Agus menerangkan, ada beberapa perusahaan yang menjadi penyumbang pajak air bawah tanah paling besar seperti PT Great Giant Pineapple Corporation (GGPC), PT Gula Putih Mataram (GPM) dan PT Gunung Madu Plantations.
Berdasarkan data BPPRD Lamteng, PT GGPC pada tahun 2020 menyumbang pajak air bawah tanah sebesar Rp2.890.604.592, tahun 2021 Rp4.099.498.490 dan tahun 2022 hingga triwulan kedua (selama 6 bulan) sebesar Rp1.494.015.089 atau sebesar Rp249.002.514 per bulan.
Kemudian PT GMP pada tahun 2020 membayar pajak air bawah tanah sebesar Rp1.169.545.416, tahun 2021 Rp1.621.589.700 dan tahun 2022 hingga triwulan kedua sebesar Rp 868.395.984 atau sebesar Rp144.732.664 per bulan.
Lalu PT GPM pada tahun 2020 membayar pajak air bawah tanah sebesar Rp387.635.926, tahun 2021 Rp604.488.972, dan tahun 2022 hingga triwulan kedua sebesar Rp231.744.222 atau sebesar Rp38.624.037 per bulan.
Berdasarkan data dihimpun Kupas Tuntas, luas kebun produksi PT GMP sekitar 25 ribu hektare. Sedangkan PT GPM memiliki luas lahan yang ditanami tebu 24.515 hektare.
Agus menerangkan, pihaknya mulai menggunakan alat kamera QI Arcod untuk mendeteksi setiap sumur bor yang ada di perusahaan. Saat ini pihaknya baru mendata sebanyak 84 titik sumur bor yang tersebar di 74 perusahan tersebut.
Agus mengungkapkan, banyak alat ukur hitung air bawah tanah milik perusahaan yang hilang di lokasi. Pihaknya hingga kini juga tidak tahu pasti berapa jumlah titik sumur bor yang dimiliki seluruh perusahaan di Lamteng.
“Kita belum pernah cek berapa jumlah titik sumur bor milik perusahaan. Tugas kita selama ini hanya menerima pajak air bawah tanah yang dibayarkan oleh perusahaan,” kata Agus, kemarin.

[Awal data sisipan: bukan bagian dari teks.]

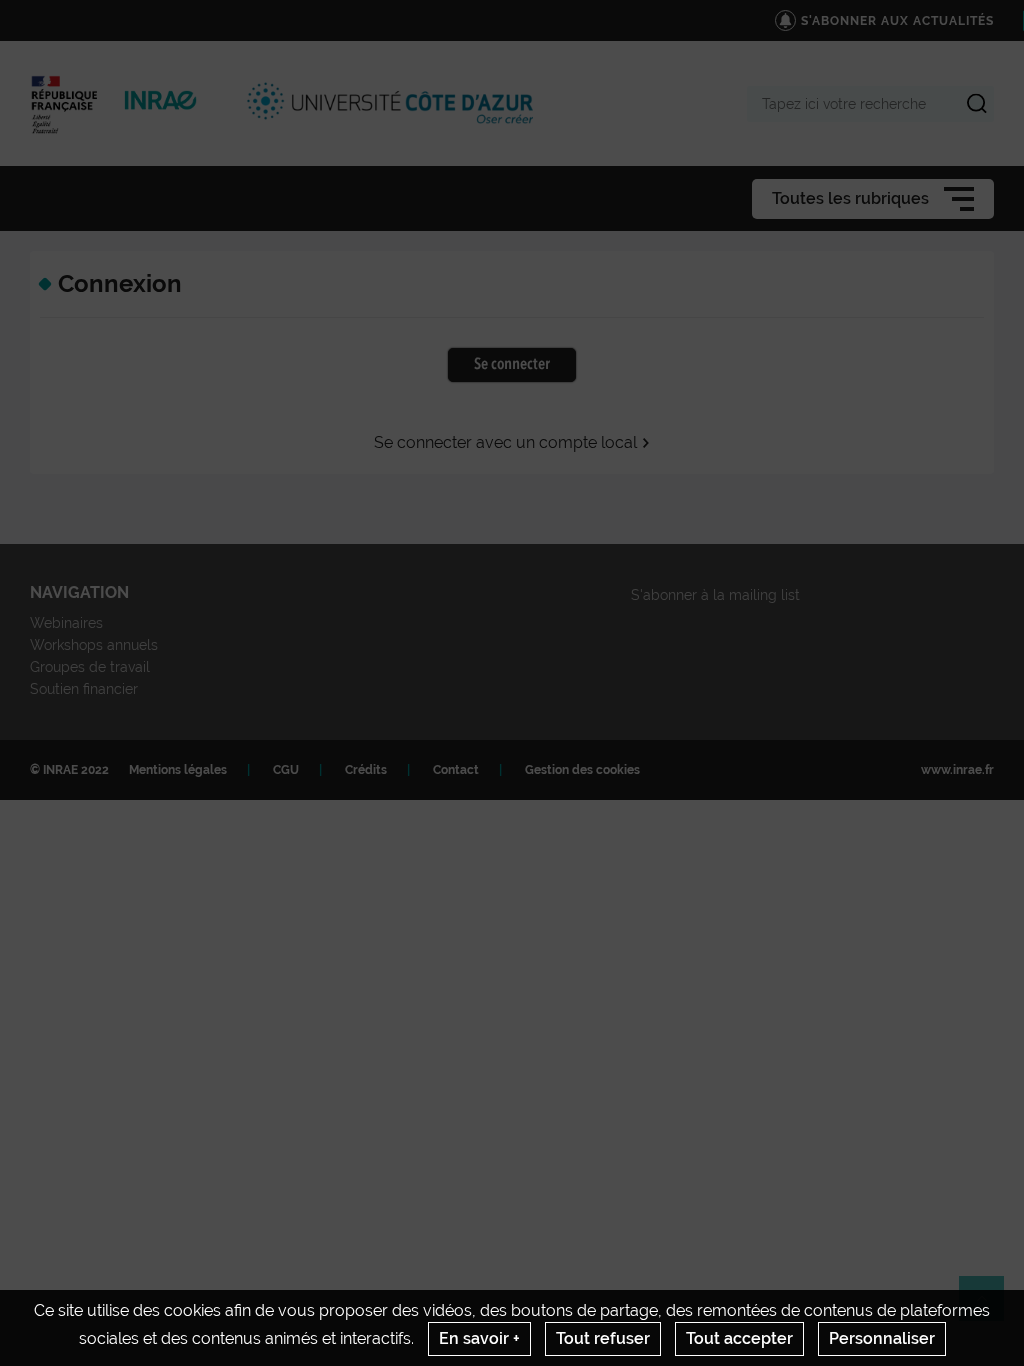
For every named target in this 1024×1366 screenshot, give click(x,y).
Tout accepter (739, 1338)
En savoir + (479, 1338)
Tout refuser (603, 1338)
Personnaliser (882, 1338)
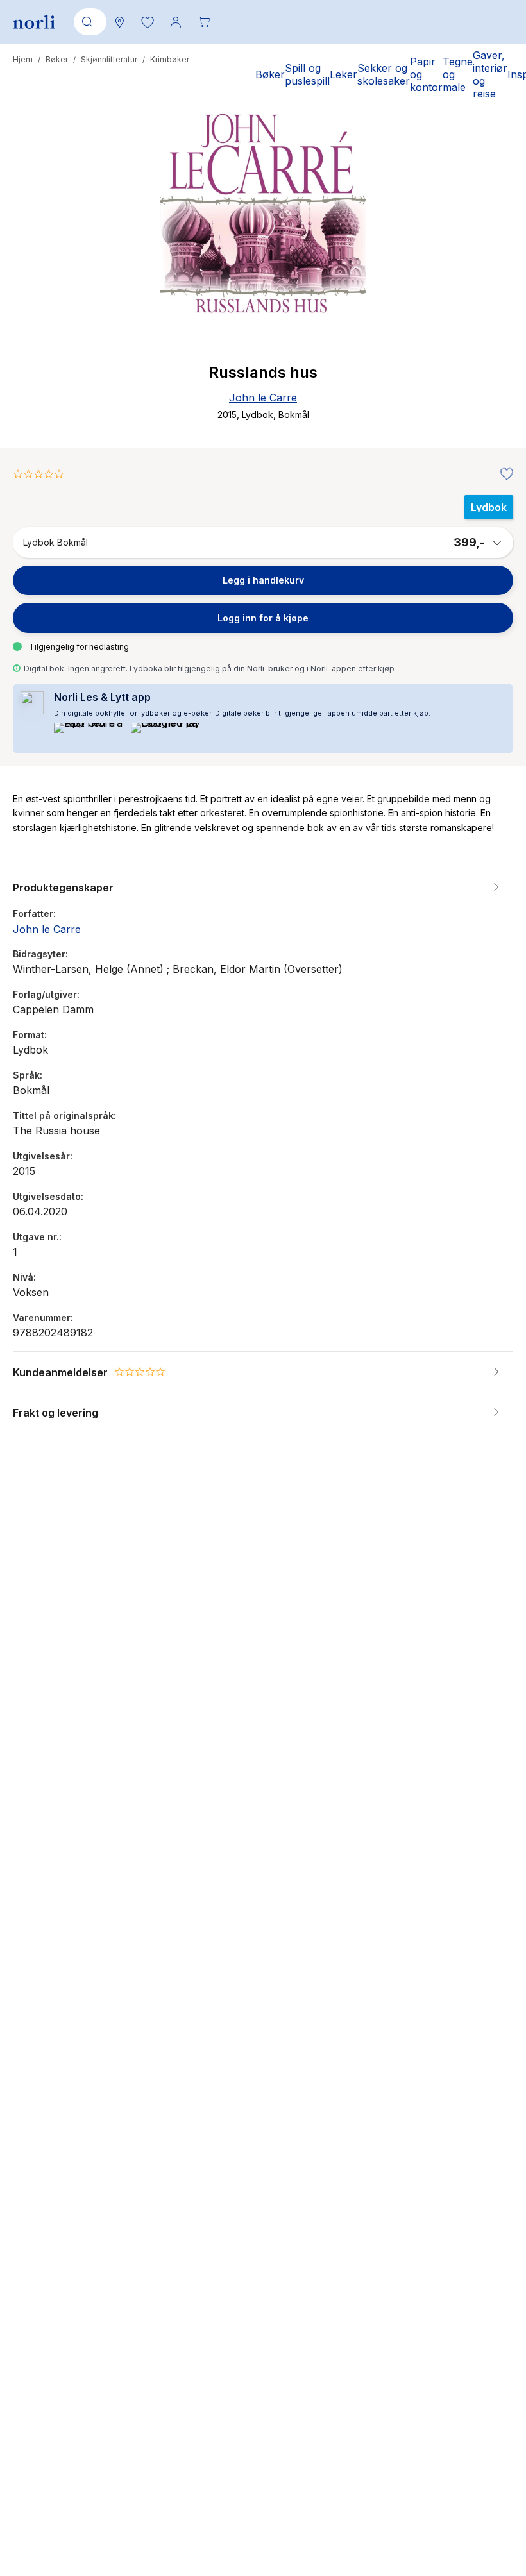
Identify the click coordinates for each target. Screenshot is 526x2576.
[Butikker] (119, 22)
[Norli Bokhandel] (34, 22)
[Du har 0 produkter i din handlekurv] (204, 22)
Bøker (57, 59)
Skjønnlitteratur (109, 59)
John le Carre (263, 397)
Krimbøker (169, 59)
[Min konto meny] (176, 22)
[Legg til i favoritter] (503, 474)
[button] (147, 22)
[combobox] (88, 21)
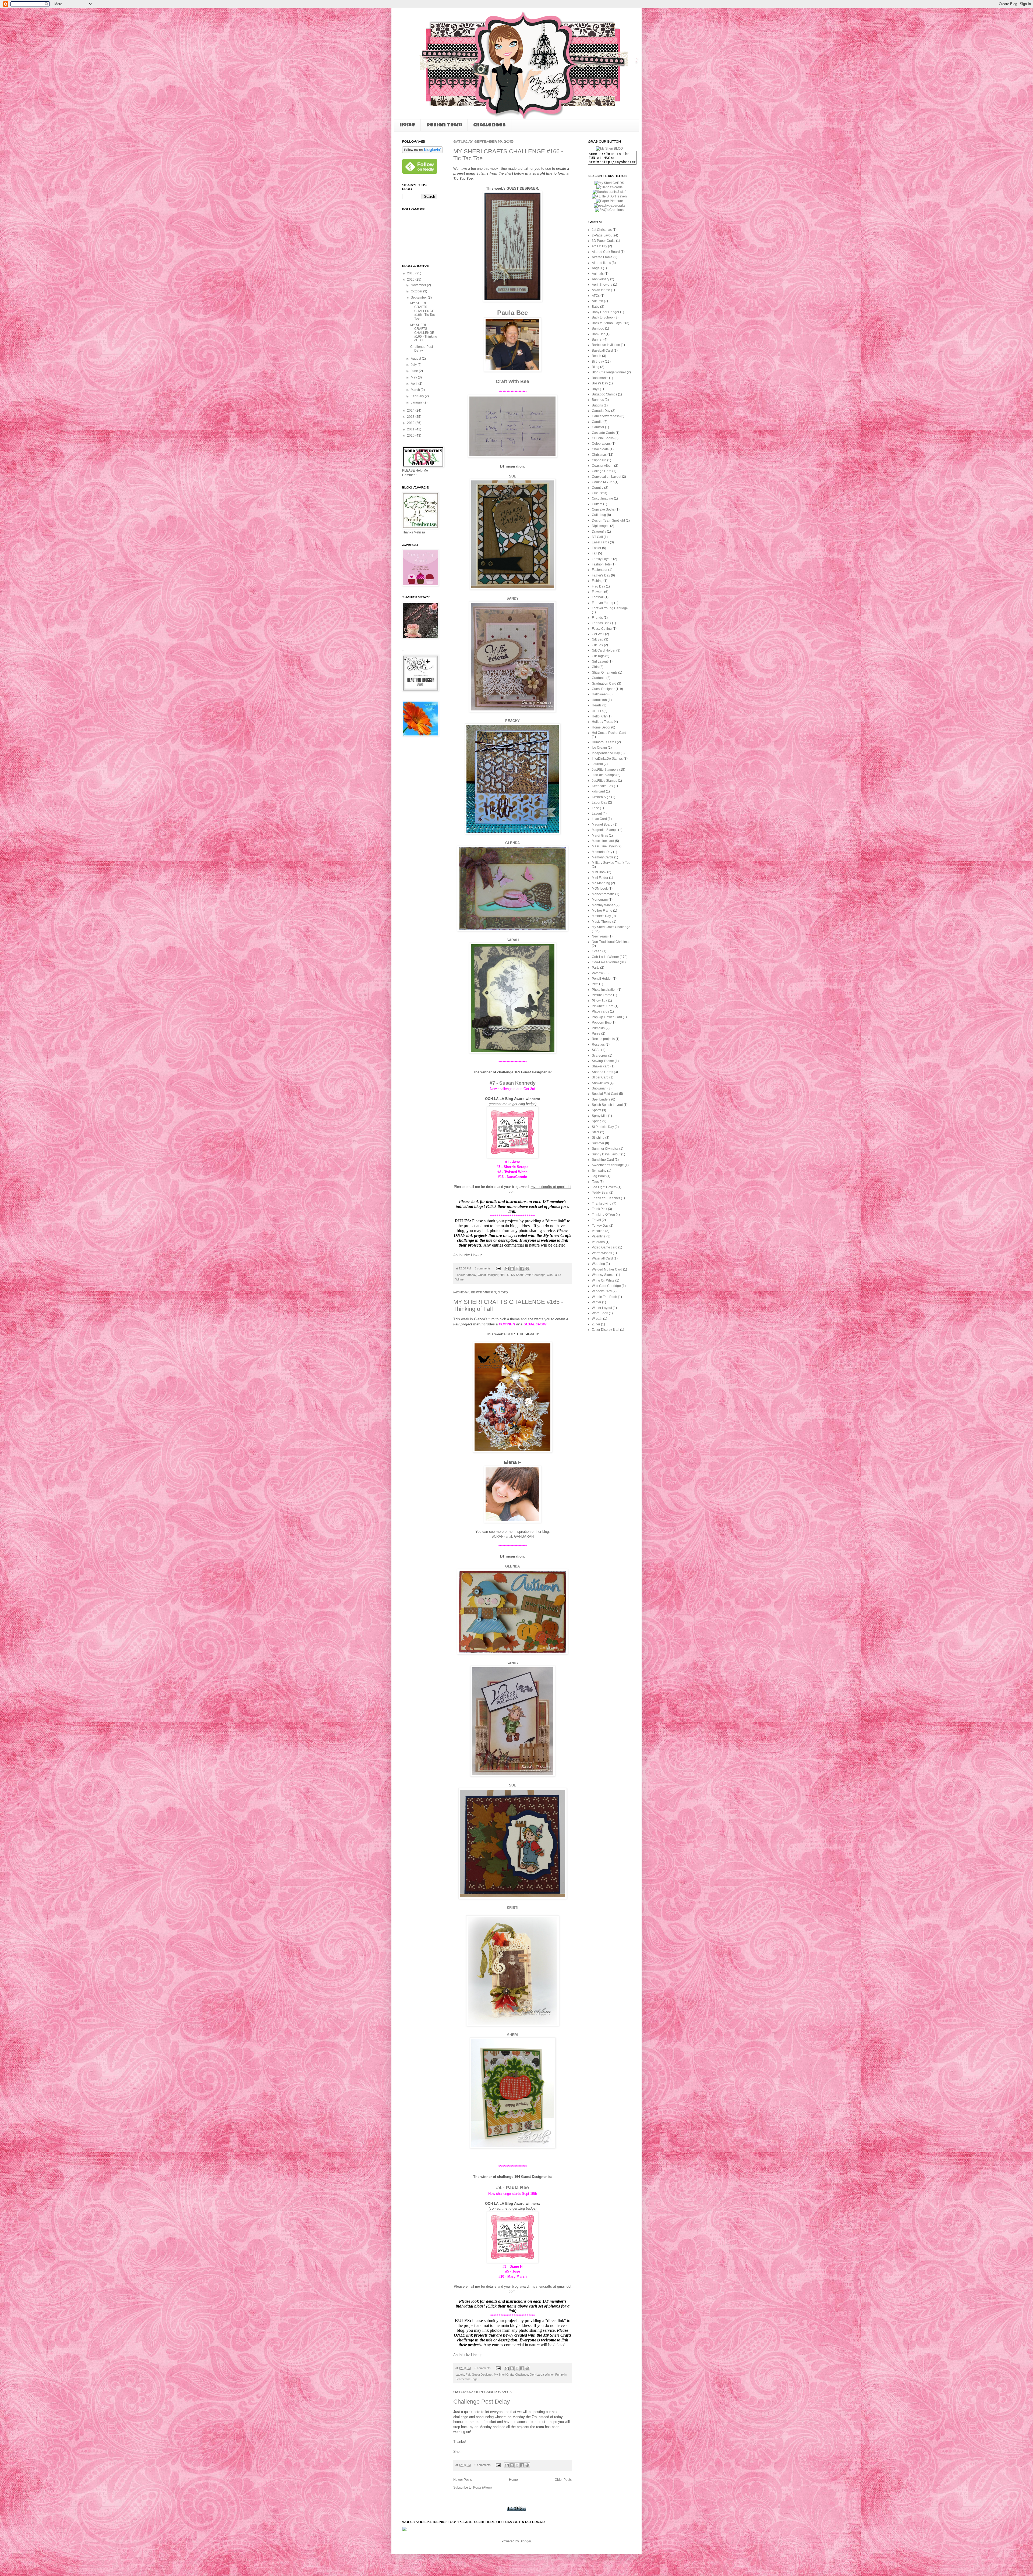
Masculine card (603, 841)
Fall (468, 2374)
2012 (411, 423)
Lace (595, 808)
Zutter (596, 1324)
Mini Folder (600, 878)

Dinas Penanaman Modal dan Pelayanan Terpadu Satu Pintu (DPMPTSP) Provinsi Lampung mencatat hingga Juli 2022 telah mengeluarkan sebanyak 357 Surat Izin Pemanfaatan Air Tanah (SIPA). Terdiri dari 165 SIPA baru dan 192 perpanjangan SIPA.
Kepala DPMPTSP Provinsi Lampung, Yudhi Alfadri, mengatakan Kabupaten Lamteng yang paling banyak mengajukan SIPA. “Tahun 2021 lalu untuk Lampung Tengah ini SIPA sebanyak 90 dan perpanjangan SIPA 171," jelasnya.
Yudhi menerangkan, penarikan pajak air bawah tanah yang menjadi kewenangan pemerintah kabupaten/kota sering mengalami berbagai macam kendala yang mengakibatkan potensi pajak hilang.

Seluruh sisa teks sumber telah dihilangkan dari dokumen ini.